Do you mean the physical mechanism? Imagine wearing spectacles that

have quite the wrong focal length, so that your vision is quite
blurred. Then try to place a glass as near the edge of a table as
you can, glass and table edge both being quite fuzzy. If you try it
many times, I think you will find that sometimes the glass falls on
the floor, sometimes it doesn’t.

      For example, if your idea is that the model of perception

in a tracking task should be:

      p = c-t+e



      which says that the controlled perception is proportional to

the vertical distance between cursor position, c, and target
position, t, plus some noise (the random error term e)

I don't think you can say it like that. Maybe it would work if you

said

p = c - t +- e

and propagate the plus-minus in the model. I haven't tried it so I'm

not sure.

If you say it as in your equation, the control system would simply

counter the “e” just as though it were added to the disturbance
value.

      then I would like to know the mechanism that results in an

increase in noise

What noise? I guess +-e could be interpreted as noise, but that's

not how I think of it, because if you say it is noise, the
implication is that at any moment the value is precise but it
changes from moment to moment. What you (or at least I) see in the
experiment is the two ellipses and if the vertical distance between
them is too small, I am uncertain about which one is higher. I don’t
see one dancing between clearly higher and clearly lower than the
other, or the angle alpha oscillating between positive and negative
values. I see the angle alpha as being so close to zero that I can’t
tell it isn’t zero, or the two ellipses being so close to the same
height that I can’t tell that they are not.

      (and thus a decrease in perceptual accuracy) when, for

example, s is increased. How does it work? I have to know in
order to be able to correctly map the model to the
experimental situation.

— GIVEN DATA —
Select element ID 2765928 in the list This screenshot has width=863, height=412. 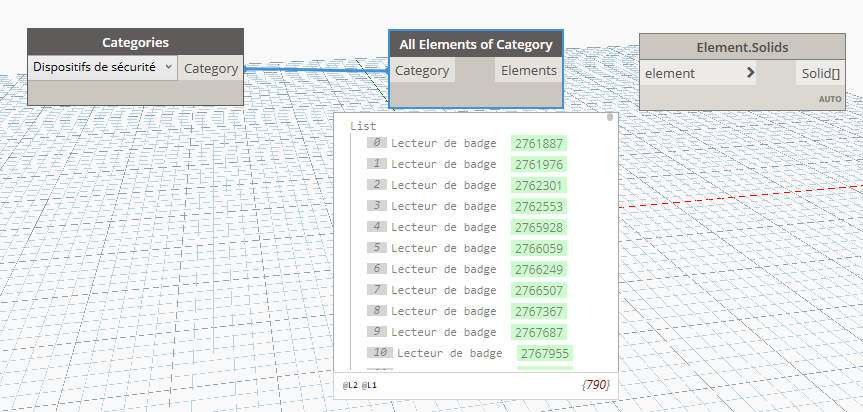(x=539, y=227)
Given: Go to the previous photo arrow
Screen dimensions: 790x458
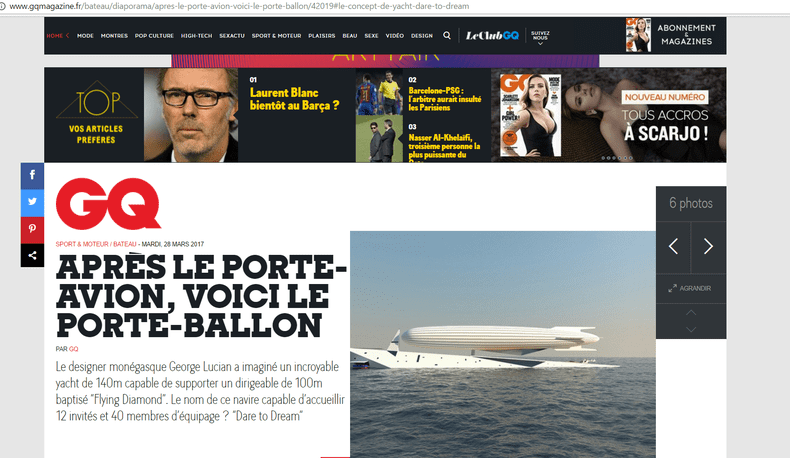Looking at the screenshot, I should pyautogui.click(x=673, y=246).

— YOUR TASKS —
A. List each symbol in the equation "p = c-t+e" from the perception passage, along with what the passage says it stands for.
B. Print the part of the perception passage that opens with the words containing "in a tracking" and closes with "error term e)".

— ANSWERS FOR THE TASKS —
A.
- p: the controlled perception
- c: cursor position
- t: target position
- e: the random error term (some noise)

B.
in a tracking task should be:

      p = c-t+e



      which says that the controlled perception is proportional to

the vertical distance between cursor position, c, and target
position, t, plus some noise (the random error term e)